Material and Methods
A retrospective review was performed for 293 men treated with image
guided intensity modulated radiation therapy to the prostate bed with 64-66Gy
in 32-33 fractions for pT2-4 R0-1 N0/X M0 prostate adenocarcinoma. Freedom from
biochemical failure (FFBF), distant metastasis (DM), cancer-specific mortality
(CSM), and overall survival (OS) were analysed from commencement of radiation
therapy (RT). BF was defined as a PSA 0.4 ng/mL and rising after RT or clinical
relapse (macroscopic disease or commencement of therapy).
Results
Median follow up was 8.0 years
(interquartile range 6.4-9.9 years), androgen deprivation therapy was used in
66 (34%) men, and median pre-SRT PSA was 0.18 ng/mL. Adjuvant RT (ART) (n=57)
was delivered for high risk pathological features with a pre-RT PSA ≤0.1 ng/mL,
early SRT (n=141) was delivered for a rising or persistent PSA with pre-RT PSA
≤0.2 ng/mL, and late SRT (n=95) was delivered for a pre-RT PSA >0.2 ng/mL.

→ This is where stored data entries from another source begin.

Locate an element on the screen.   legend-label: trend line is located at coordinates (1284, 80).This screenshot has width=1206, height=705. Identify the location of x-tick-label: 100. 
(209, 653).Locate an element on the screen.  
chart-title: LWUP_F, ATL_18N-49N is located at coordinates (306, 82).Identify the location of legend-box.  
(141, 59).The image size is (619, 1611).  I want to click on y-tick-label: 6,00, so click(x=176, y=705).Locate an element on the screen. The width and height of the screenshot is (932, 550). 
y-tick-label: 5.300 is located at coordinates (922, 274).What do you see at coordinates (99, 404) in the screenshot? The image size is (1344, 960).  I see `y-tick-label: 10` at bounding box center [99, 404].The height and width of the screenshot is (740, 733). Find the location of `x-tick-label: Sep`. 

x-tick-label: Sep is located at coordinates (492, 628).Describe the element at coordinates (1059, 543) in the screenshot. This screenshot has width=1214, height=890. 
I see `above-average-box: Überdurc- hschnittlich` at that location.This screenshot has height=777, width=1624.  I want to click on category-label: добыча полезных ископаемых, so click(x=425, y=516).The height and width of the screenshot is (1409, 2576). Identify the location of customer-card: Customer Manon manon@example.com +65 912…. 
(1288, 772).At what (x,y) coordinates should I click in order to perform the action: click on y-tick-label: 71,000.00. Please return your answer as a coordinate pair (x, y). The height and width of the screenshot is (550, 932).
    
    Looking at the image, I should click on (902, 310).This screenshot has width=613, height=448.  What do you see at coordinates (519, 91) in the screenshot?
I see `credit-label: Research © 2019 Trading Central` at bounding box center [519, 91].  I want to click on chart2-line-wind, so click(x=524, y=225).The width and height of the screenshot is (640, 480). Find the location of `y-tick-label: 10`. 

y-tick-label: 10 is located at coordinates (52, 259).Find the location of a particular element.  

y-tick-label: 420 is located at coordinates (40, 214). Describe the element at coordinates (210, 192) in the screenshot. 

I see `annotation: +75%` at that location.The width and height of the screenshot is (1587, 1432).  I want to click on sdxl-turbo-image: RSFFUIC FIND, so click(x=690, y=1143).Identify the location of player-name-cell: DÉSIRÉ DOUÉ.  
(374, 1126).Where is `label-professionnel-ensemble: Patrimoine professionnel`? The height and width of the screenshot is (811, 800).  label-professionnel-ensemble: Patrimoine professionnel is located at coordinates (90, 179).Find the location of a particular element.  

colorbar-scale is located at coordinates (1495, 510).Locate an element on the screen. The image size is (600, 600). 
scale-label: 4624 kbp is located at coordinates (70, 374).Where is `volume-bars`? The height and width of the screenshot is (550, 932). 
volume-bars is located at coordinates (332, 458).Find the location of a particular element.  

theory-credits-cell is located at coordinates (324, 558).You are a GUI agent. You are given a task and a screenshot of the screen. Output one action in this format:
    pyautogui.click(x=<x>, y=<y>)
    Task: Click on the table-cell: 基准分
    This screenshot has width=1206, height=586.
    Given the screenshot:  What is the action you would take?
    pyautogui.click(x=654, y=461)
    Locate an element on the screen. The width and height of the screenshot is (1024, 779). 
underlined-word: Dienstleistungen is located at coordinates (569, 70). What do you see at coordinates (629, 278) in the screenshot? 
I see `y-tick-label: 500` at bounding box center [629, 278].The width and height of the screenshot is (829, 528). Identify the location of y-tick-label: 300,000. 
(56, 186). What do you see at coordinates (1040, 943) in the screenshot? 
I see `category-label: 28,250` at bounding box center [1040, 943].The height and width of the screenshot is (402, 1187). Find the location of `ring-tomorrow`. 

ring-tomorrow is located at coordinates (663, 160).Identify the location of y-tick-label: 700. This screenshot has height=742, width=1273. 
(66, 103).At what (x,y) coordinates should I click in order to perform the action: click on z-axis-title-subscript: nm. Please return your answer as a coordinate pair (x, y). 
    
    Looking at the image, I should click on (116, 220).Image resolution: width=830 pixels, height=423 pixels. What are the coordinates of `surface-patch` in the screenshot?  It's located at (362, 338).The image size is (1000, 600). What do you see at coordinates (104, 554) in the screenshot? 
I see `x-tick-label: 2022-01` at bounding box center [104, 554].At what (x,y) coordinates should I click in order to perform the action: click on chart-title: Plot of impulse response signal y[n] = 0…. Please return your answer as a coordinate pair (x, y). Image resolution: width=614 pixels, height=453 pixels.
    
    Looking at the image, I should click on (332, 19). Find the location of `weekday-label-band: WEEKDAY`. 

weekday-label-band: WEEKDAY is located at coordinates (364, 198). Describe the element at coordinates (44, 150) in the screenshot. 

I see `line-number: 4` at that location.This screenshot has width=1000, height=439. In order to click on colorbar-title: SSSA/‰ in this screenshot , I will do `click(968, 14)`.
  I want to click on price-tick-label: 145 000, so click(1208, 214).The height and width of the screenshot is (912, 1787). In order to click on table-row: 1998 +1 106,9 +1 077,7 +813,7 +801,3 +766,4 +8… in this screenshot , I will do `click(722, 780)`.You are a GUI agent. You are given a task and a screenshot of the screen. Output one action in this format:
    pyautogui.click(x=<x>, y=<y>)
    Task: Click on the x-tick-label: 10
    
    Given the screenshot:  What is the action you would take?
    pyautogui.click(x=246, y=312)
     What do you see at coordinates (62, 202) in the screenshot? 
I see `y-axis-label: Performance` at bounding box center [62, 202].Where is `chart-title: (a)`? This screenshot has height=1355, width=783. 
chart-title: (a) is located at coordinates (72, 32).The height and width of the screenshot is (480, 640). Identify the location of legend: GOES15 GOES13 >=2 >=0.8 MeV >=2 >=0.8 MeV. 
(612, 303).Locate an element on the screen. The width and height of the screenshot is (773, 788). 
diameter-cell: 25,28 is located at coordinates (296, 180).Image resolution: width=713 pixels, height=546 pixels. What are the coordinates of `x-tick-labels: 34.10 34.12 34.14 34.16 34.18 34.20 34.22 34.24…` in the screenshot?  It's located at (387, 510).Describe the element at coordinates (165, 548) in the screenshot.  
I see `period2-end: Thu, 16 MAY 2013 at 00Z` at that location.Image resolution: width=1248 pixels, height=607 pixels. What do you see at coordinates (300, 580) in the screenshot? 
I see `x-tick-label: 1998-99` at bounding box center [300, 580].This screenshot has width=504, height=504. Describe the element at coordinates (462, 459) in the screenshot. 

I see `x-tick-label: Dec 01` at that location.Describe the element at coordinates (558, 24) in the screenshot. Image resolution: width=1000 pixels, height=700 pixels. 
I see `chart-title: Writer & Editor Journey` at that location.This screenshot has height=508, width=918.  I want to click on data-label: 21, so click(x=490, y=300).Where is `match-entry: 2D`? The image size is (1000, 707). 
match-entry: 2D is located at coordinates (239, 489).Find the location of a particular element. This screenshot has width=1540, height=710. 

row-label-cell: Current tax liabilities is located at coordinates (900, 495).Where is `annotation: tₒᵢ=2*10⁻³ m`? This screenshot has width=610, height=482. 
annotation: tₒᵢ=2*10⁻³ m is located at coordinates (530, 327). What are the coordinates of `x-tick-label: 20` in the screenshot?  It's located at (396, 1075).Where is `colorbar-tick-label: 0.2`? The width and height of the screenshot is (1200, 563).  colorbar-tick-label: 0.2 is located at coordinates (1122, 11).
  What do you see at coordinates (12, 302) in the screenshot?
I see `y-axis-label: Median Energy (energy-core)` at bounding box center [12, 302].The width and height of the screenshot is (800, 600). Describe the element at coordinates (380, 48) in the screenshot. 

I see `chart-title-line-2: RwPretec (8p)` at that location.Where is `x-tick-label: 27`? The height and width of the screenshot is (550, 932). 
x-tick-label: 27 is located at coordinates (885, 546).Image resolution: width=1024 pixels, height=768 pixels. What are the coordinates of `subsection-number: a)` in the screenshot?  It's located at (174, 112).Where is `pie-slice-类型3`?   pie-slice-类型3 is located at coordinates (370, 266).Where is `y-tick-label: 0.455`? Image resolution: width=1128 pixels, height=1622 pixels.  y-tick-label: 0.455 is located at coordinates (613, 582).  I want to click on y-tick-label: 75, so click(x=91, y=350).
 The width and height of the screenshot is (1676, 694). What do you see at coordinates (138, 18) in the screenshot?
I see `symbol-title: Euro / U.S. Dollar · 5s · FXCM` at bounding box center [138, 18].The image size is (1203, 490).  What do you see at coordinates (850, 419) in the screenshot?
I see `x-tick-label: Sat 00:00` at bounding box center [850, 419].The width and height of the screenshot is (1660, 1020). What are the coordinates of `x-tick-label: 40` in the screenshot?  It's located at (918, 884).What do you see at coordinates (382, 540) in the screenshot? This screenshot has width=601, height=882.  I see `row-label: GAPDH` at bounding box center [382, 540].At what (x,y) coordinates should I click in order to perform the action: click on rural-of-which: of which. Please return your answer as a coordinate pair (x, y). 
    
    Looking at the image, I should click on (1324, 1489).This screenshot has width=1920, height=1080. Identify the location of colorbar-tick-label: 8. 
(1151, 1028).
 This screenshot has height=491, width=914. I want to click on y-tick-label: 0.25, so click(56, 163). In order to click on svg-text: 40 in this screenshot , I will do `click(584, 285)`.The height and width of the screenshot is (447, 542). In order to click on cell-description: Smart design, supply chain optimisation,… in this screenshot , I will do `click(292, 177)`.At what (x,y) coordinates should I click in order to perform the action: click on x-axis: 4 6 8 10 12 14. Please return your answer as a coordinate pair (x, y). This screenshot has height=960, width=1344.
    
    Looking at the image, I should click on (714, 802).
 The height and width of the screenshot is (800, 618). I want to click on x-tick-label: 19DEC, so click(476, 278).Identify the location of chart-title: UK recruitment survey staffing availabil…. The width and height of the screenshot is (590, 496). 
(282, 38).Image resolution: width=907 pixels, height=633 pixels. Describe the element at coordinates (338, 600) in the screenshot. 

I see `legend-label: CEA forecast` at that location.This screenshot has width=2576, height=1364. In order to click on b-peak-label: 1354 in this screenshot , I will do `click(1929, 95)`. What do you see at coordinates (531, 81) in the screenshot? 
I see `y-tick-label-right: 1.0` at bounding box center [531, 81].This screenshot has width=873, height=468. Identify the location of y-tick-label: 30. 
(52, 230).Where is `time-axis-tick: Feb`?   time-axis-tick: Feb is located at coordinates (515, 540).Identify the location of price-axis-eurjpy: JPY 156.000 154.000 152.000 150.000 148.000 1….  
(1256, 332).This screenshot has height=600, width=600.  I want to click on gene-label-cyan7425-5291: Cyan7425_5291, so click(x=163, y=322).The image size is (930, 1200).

From date of commencing RT, the 5/10
year rate of FFBF, DM, CSM, and OS for SRT patients were 72%/57%, 95%/91%, 0%/5%
and 96%/87% respectively. Corresponding rates according to ART, early SRT and
late SRT category are provided in the table. We found that the final nomogram score was a predictor for BF in
patients undergoing SRT (HR 1.90 [1.32-2.73]; concordance index, 0.58 [SE, 0.03;
log-rank P < .001]). The figure shows a calibration plot of the predicted against
observed freedom from biochemical failure 10 years after SRT based on the 25th,
50th and 75th percentiles of the risk scores.
Conclusion
PPRT using Australian contouring guidelines provides high levels of long-term
tumour control. Early SRT provides improved disease control compared to late
SRT, with 62% of patients with pre-SRT PSA of ≤0.2 ng/mL free of BF at 10 years,
compared to 48% of patients with pre-SRT PSA of >0.2 ng/mL. We validated an
updated multivariable nomogram incorporating PSA kinetics, finding it
predictive of biochemical failure after SRT.